The $ nth $ derivative of a function tells the rate of change of the $ (n-1)th $ derivative of a function, and if $n=1$, we'll get the first derivative of our function.
So consider a function
$y = x^2$
$\implies$ $\frac {d(x^2)}{dx} = 2x$
This means that the slope of the tangent line at any $x$ value of the graph is $2x$.
But what happens when we further differentiate our first derivative?
We have $\frac{d(2x)}{dx} = 2 $
So if we plot $y'(x)$ on the graph, we get to know that the slope of $y'(x)$ at any $x$ value is 2. This means that the graph of $y'(x)$ is a straight line. So my question is :
Is it true that every differentiable function's last derivative expression, when plotted, will be a straight line?
Or in other words, can every differentiable function be differentiated till we get a constant?
EDIT : Every differentiable function can be differentiated infinitely many times, and the derivative of $0$ is $0$. I thought that $0$ couldn't be differentiated further.

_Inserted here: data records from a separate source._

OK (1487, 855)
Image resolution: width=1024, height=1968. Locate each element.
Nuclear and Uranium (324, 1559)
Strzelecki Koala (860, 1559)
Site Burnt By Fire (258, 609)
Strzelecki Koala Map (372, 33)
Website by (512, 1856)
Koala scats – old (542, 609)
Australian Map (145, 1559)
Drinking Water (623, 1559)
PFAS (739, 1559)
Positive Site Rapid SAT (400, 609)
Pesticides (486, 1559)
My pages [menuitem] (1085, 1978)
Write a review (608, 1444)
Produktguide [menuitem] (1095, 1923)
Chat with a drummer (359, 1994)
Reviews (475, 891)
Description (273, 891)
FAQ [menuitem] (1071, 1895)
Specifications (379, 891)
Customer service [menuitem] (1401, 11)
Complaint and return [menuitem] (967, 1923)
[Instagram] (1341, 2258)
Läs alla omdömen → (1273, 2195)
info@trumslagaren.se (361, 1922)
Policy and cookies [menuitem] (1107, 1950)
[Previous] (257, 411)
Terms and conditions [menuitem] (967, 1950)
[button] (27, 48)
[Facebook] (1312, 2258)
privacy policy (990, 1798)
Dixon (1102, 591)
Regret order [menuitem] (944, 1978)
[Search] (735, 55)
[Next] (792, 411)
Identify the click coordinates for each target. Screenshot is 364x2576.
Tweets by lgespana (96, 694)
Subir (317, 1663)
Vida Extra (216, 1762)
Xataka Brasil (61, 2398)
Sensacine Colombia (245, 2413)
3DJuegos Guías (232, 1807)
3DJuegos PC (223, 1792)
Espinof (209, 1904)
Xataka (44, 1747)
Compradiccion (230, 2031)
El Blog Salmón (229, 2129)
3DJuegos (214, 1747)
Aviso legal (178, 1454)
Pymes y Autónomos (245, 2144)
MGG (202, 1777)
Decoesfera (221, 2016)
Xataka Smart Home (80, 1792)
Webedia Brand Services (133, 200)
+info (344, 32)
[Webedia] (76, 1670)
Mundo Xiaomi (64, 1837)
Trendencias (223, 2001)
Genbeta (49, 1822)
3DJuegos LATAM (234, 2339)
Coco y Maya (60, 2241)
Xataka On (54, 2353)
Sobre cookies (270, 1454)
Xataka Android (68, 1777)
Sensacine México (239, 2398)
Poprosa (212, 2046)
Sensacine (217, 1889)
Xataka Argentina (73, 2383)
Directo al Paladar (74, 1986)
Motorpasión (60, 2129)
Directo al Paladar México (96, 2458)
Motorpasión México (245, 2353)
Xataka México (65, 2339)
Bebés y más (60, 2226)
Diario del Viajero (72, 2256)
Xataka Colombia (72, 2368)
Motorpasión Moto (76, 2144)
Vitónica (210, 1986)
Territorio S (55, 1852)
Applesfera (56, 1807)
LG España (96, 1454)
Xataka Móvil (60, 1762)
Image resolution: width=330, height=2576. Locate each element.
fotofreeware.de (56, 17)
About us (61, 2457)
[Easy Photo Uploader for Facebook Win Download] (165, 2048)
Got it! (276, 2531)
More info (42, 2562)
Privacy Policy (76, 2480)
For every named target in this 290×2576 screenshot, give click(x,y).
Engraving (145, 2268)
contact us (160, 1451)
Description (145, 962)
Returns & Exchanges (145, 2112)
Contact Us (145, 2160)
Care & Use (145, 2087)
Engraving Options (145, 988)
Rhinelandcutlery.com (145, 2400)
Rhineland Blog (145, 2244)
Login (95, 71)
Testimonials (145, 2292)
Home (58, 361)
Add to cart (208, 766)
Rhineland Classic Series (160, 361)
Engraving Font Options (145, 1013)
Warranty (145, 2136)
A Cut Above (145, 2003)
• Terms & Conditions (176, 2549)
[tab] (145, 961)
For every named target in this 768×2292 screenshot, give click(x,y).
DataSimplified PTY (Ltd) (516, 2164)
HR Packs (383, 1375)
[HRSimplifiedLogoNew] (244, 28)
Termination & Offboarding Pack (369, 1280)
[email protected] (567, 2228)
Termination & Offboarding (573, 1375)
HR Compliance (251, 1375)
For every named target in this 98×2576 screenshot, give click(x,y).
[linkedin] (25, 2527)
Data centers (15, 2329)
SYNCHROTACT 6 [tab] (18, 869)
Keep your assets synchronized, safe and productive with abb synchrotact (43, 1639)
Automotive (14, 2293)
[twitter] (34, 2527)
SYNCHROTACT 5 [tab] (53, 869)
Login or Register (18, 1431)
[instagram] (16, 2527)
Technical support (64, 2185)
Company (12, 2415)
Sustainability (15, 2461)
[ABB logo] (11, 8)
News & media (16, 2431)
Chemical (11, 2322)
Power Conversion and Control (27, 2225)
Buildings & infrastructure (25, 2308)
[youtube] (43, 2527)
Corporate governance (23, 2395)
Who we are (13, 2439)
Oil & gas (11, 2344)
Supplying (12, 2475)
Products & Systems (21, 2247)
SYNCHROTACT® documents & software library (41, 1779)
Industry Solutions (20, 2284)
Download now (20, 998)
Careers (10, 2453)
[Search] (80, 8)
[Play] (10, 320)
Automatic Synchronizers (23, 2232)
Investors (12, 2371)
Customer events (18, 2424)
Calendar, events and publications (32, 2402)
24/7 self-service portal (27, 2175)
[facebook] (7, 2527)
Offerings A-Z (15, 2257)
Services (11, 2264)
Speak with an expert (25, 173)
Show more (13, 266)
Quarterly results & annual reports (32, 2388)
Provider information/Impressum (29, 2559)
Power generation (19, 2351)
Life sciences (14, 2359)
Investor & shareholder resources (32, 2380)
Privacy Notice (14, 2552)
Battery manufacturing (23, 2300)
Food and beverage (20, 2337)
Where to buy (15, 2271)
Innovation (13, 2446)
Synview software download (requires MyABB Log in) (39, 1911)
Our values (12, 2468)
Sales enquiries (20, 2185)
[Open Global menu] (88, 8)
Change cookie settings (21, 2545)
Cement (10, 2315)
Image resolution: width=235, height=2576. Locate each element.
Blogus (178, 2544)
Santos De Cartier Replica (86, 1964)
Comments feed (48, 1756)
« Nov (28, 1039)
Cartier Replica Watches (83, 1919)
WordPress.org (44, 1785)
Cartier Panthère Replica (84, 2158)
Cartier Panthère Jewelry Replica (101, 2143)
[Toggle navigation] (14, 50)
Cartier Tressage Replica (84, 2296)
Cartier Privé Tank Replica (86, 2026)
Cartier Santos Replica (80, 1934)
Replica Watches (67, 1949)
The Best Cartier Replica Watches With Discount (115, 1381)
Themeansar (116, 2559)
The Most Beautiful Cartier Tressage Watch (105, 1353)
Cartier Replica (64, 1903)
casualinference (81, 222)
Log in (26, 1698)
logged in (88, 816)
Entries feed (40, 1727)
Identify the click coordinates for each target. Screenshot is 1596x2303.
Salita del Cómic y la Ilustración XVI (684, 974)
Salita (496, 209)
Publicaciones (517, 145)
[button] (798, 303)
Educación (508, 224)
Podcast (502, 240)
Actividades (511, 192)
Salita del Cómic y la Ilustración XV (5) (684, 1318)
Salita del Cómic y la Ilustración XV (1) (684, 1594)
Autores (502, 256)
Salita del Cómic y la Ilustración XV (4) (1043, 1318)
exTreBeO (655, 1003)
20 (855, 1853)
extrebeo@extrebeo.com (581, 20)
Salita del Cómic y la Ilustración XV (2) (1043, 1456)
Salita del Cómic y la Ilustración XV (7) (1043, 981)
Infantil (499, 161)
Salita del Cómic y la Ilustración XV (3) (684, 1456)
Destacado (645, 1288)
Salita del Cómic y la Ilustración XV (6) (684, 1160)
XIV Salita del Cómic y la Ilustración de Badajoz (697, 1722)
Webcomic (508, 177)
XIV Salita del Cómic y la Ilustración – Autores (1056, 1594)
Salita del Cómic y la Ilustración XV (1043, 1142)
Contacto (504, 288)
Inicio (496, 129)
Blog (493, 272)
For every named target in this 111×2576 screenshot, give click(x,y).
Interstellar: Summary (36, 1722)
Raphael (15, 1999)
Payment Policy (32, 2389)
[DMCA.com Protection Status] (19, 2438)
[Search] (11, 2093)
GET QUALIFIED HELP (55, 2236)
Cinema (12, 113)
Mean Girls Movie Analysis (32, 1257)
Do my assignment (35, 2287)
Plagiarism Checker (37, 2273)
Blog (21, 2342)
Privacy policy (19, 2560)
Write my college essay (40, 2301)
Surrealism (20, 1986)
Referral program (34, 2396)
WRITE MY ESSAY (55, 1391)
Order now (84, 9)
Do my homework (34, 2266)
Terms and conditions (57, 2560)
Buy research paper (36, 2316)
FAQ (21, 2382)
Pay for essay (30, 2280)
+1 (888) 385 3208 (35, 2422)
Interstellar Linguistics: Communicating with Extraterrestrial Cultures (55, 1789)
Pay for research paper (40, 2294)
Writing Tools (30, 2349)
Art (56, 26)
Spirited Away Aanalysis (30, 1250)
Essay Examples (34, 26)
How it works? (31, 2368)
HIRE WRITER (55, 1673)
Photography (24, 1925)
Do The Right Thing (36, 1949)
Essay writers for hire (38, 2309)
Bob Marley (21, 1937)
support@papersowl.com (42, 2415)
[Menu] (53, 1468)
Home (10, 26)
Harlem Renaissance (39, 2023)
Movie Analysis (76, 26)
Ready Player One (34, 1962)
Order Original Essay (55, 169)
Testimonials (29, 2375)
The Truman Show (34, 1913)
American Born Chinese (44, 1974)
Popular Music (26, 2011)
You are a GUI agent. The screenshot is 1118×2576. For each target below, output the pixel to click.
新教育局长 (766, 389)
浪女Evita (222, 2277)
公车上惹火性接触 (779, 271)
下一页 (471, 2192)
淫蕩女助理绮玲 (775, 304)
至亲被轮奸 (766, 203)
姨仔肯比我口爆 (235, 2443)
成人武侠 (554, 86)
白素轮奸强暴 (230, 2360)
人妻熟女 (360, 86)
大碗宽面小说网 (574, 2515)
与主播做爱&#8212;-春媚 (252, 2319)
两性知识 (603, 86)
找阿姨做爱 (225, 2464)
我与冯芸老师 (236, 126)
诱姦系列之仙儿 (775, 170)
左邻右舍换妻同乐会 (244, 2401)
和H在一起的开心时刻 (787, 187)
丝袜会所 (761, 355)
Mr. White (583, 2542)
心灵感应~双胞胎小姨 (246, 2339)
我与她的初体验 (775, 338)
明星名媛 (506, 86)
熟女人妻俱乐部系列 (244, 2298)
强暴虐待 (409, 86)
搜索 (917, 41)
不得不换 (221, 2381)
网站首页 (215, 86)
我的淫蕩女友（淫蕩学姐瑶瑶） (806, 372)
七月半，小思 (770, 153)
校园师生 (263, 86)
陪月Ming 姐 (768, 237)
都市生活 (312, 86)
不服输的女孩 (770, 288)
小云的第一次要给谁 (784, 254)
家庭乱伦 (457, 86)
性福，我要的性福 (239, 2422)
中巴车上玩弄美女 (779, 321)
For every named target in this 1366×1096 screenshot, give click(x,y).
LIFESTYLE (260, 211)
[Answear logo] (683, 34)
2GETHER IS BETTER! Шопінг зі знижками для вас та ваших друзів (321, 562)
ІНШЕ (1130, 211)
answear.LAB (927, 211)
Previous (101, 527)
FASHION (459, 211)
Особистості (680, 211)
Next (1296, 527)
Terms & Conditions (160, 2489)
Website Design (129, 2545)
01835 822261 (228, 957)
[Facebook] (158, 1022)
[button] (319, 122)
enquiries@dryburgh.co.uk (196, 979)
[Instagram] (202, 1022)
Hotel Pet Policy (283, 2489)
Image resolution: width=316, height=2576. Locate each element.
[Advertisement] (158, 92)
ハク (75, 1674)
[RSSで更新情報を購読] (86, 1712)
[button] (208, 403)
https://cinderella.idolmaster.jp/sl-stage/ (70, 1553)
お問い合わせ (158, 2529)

Consider $f(x) = e^x$. Every derivative of $f$ is also $e^x$, so it will never become constant. In fact, almost all functions have the property that no amount of differentiating will produce a constant.
It is true, however, that for any polynomial $g(x)$ of degree $n$, the $n$th derivative of $g$ is constant (and so the $n+1$-st derivative is the zero function).